Work instructions |
Show every line of the data where the word "agent" can be found.

Exercise materials: Begin

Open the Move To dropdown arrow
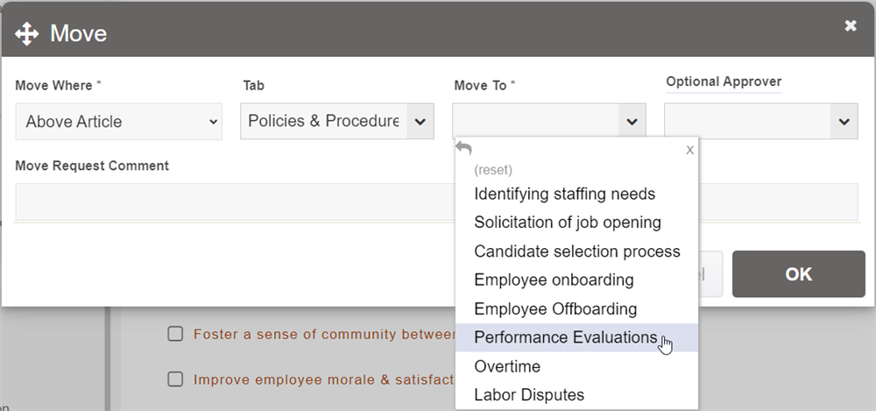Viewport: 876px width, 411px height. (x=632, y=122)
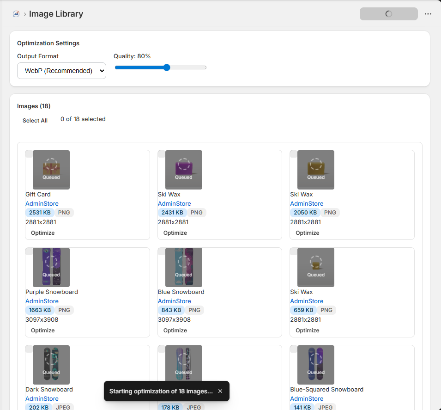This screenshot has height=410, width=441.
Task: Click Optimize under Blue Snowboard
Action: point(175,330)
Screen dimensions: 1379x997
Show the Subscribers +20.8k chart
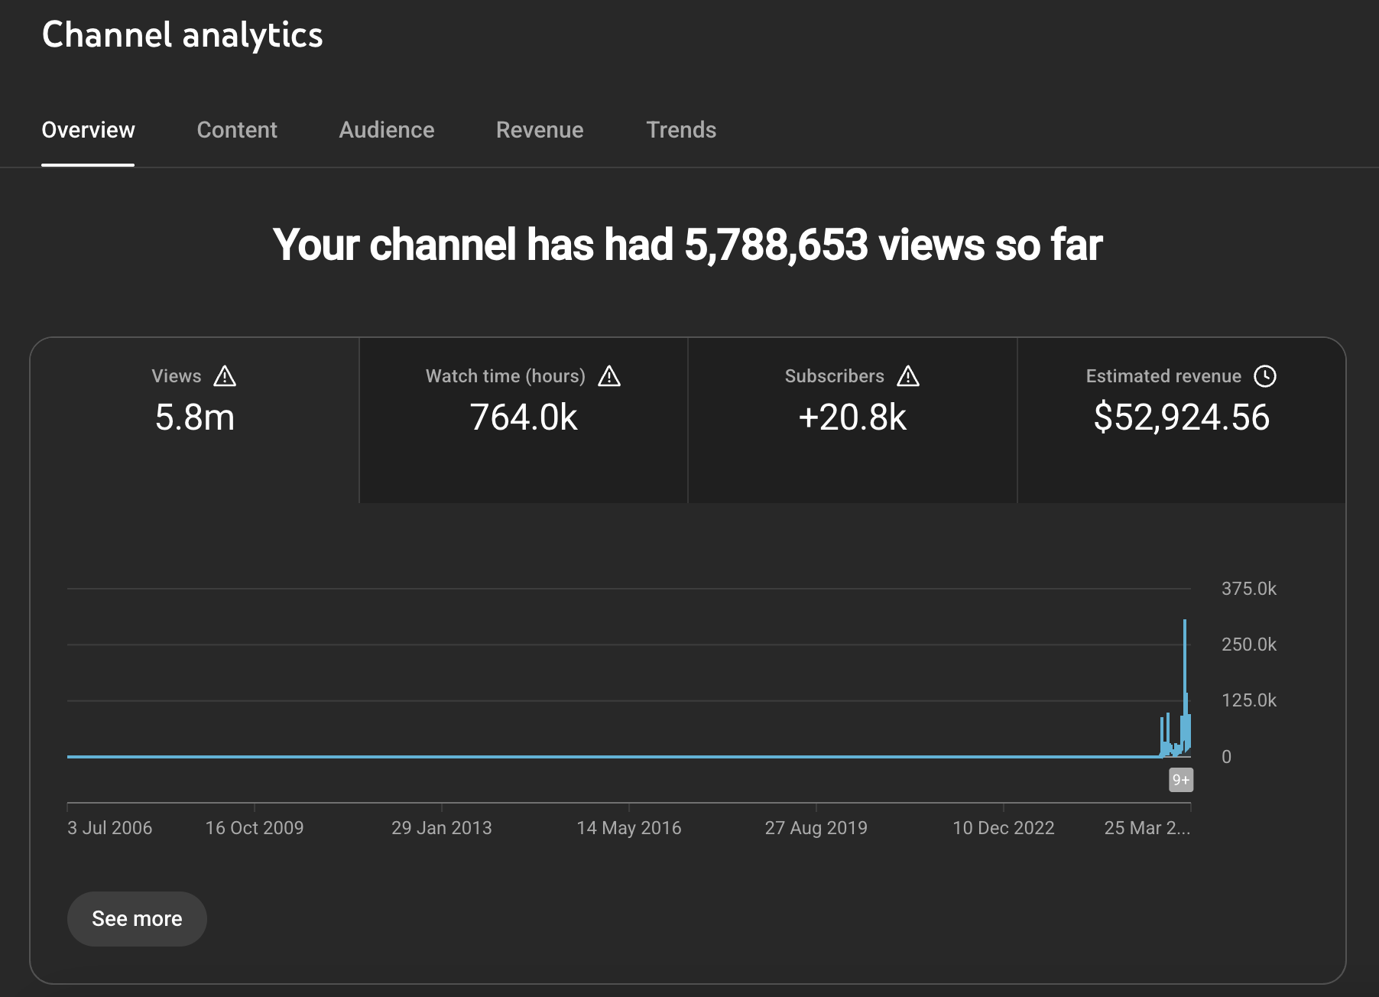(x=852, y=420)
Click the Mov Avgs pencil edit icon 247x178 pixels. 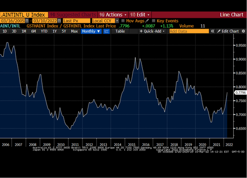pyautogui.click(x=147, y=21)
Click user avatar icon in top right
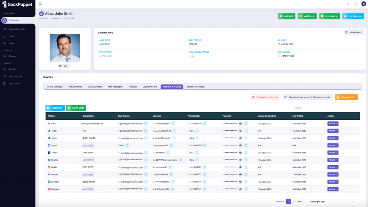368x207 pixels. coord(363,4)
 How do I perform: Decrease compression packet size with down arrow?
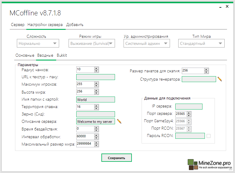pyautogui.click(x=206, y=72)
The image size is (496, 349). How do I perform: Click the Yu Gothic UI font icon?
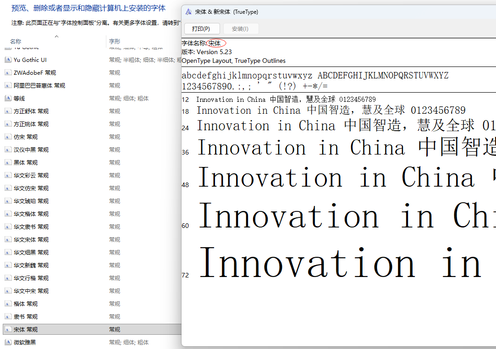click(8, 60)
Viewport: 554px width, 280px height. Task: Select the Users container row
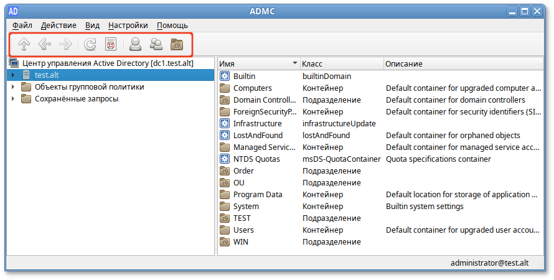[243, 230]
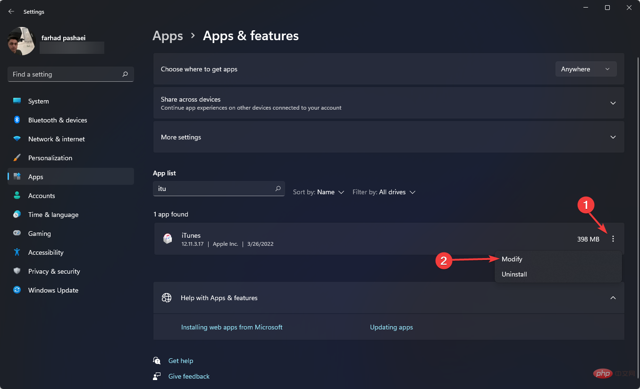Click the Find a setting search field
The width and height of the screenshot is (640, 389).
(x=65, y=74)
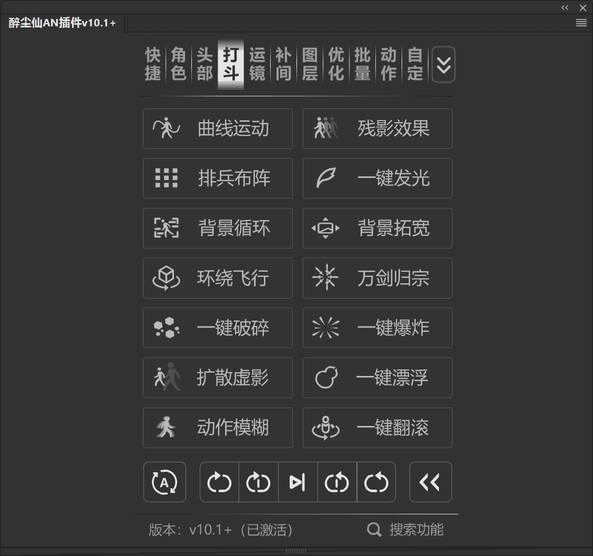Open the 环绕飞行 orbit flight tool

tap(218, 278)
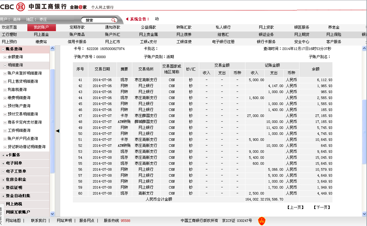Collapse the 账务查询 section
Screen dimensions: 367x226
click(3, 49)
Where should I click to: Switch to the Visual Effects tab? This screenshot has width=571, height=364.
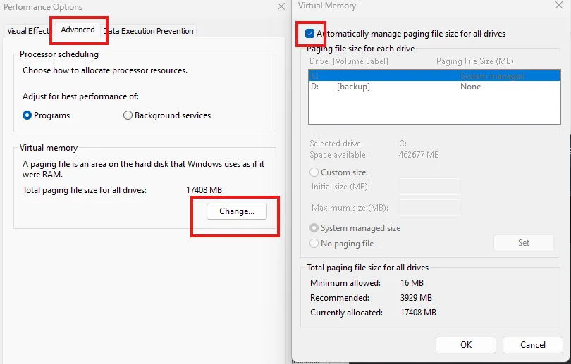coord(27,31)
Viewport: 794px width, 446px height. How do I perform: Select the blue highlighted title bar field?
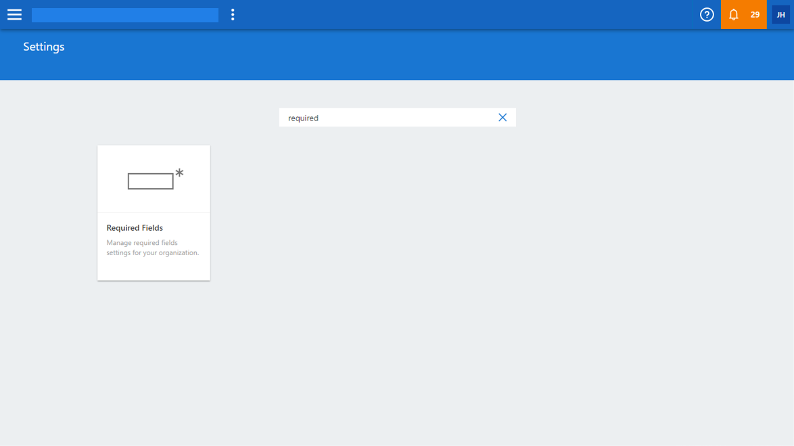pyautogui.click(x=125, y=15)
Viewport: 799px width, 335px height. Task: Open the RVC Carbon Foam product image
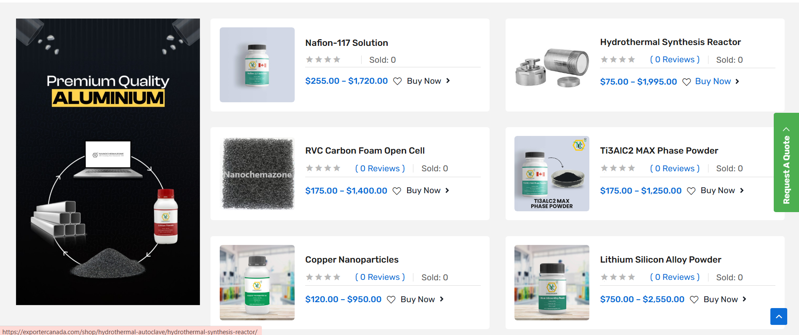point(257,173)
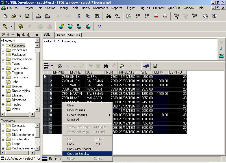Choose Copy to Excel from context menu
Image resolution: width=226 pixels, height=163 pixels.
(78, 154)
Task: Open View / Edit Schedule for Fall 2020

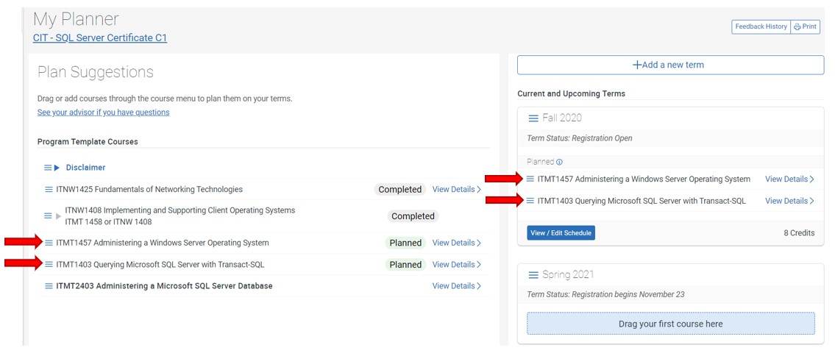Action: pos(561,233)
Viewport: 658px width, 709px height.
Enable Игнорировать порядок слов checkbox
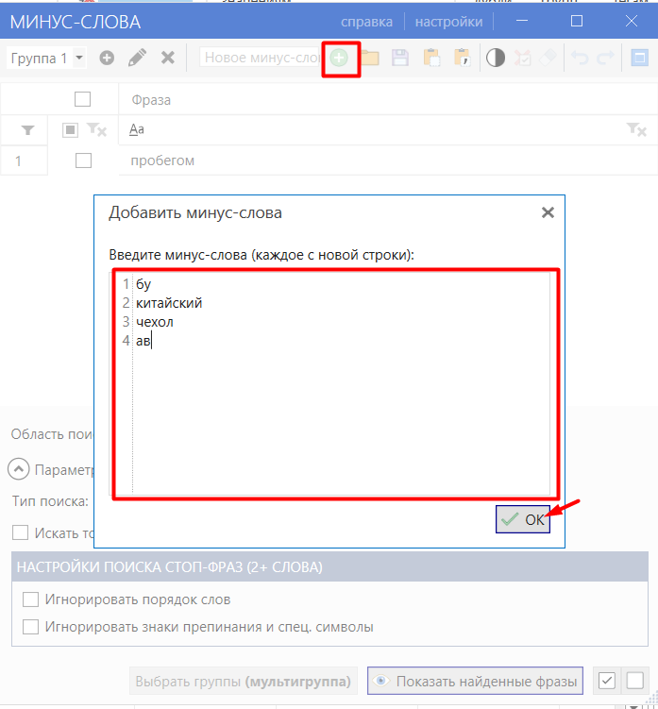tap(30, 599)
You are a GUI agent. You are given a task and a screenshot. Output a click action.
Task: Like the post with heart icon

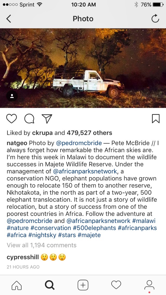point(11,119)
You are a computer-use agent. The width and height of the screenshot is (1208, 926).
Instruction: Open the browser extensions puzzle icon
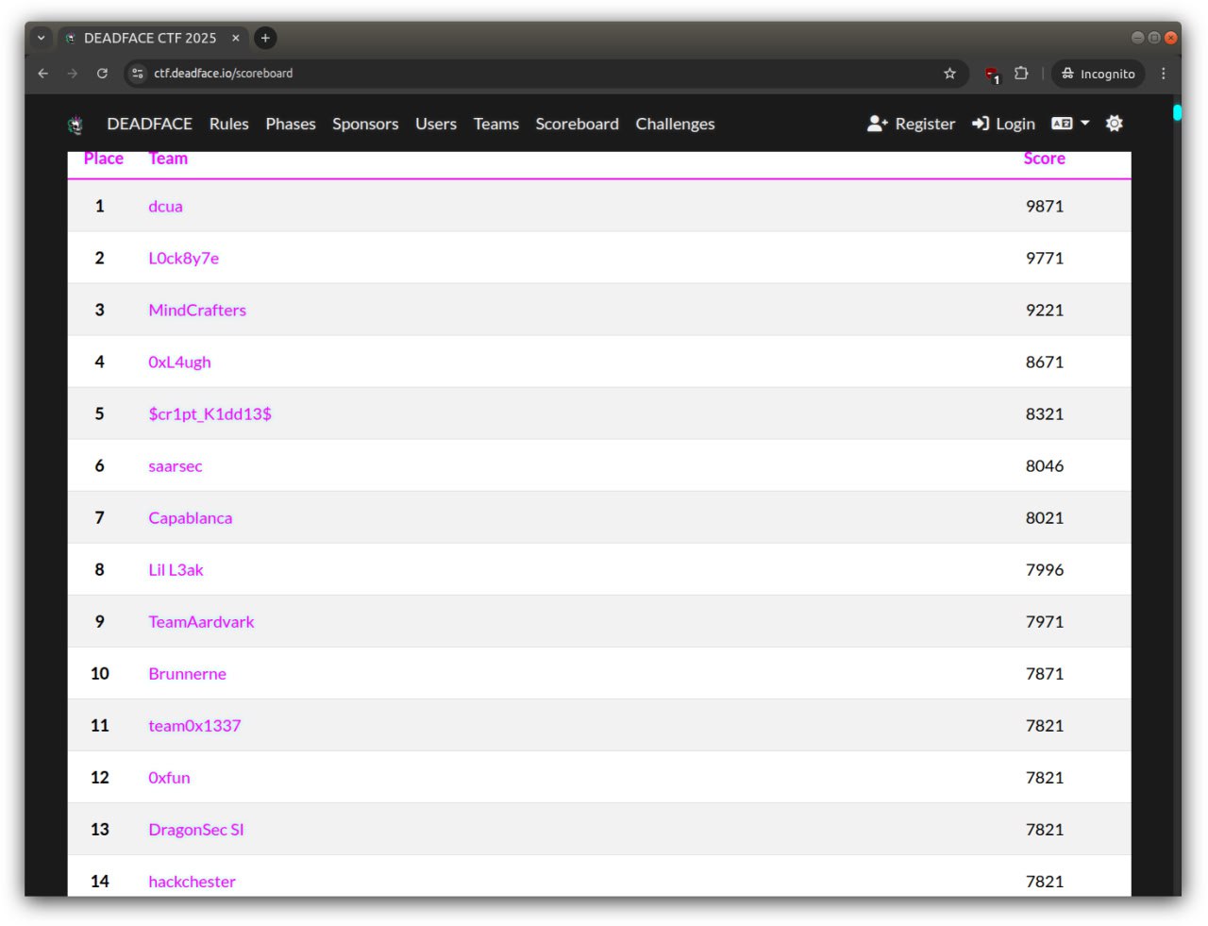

Exercise materials: End

Exercise response |
You are a GUI agent. You are given a task and a screenshot. Output a click action.
You are a computer-use agent. The width and height of the screenshot is (1208, 926).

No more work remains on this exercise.